Task statement:
All of the data is to be repeated verbatim.
Data for the task: Begin
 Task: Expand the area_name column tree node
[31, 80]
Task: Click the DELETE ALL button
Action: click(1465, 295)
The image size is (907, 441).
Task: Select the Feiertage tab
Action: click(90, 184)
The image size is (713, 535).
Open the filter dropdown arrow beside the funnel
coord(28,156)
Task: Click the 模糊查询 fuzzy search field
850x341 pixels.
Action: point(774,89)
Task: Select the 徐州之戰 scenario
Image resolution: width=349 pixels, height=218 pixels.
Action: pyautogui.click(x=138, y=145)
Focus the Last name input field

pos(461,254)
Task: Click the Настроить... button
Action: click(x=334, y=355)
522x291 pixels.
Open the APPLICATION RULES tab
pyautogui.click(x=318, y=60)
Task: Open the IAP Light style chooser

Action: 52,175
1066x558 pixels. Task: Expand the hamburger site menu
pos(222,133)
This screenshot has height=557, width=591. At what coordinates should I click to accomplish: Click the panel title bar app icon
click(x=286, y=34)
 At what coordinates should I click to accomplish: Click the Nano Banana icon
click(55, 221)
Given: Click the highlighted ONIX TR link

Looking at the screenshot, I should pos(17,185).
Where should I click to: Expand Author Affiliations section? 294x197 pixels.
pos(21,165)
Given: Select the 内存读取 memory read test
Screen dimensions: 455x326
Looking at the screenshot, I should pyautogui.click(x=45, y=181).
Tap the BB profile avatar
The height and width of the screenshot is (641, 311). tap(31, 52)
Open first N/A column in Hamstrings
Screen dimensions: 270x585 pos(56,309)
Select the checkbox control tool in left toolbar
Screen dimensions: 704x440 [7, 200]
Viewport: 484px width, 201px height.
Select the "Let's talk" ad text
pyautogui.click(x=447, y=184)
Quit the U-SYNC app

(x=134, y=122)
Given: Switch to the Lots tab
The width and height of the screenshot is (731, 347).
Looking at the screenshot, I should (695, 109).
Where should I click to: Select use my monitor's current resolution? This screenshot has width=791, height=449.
Data for the task: End
Output of the task:
 Task: Expand the area_name column tree node
[31, 80]
Task: Click the DELETE ALL button
Action: click(1465, 295)
The image size is (907, 441).
Task: Select the Feiertage tab
Action: click(90, 184)
The image size is (713, 535).
Open the filter dropdown arrow beside the funnel
coord(28,156)
Task: Click the 模糊查询 fuzzy search field
850x341 pixels.
Action: point(774,89)
Task: Select the 徐州之戰 scenario
Image resolution: width=349 pixels, height=218 pixels.
Action: pyautogui.click(x=138, y=145)
Focus the Last name input field

pos(461,254)
Task: Click the Настроить... button
Action: click(x=334, y=355)
522x291 pixels.
Open the APPLICATION RULES tab
pyautogui.click(x=318, y=60)
Task: Open the IAP Light style chooser

Action: 52,175
1066x558 pixels. Task: Expand the hamburger site menu
pos(222,133)
This screenshot has height=557, width=591. At what coordinates should I click to accomplish: Click the panel title bar app icon
click(x=286, y=34)
 At what coordinates should I click to accomplish: Click the Nano Banana icon
click(55, 221)
Given: Click the highlighted ONIX TR link

Looking at the screenshot, I should pos(17,185).
Where should I click to: Expand Author Affiliations section? 294x197 pixels.
pos(21,165)
Given: Select the 内存读取 memory read test
Screen dimensions: 455x326
Looking at the screenshot, I should pyautogui.click(x=45, y=181).
Tap the BB profile avatar
The height and width of the screenshot is (641, 311). tap(31, 52)
Open first N/A column in Hamstrings
Screen dimensions: 270x585 pos(56,309)
Select the checkbox control tool in left toolbar
Screen dimensions: 704x440 [7, 200]
Viewport: 484px width, 201px height.
Select the "Let's talk" ad text
pyautogui.click(x=447, y=184)
Quit the U-SYNC app

(x=134, y=122)
Given: Switch to the Lots tab
The width and height of the screenshot is (731, 347).
Looking at the screenshot, I should (695, 109).
Where should I click to: Select use my monitor's current resolution? This screenshot has width=791, height=449.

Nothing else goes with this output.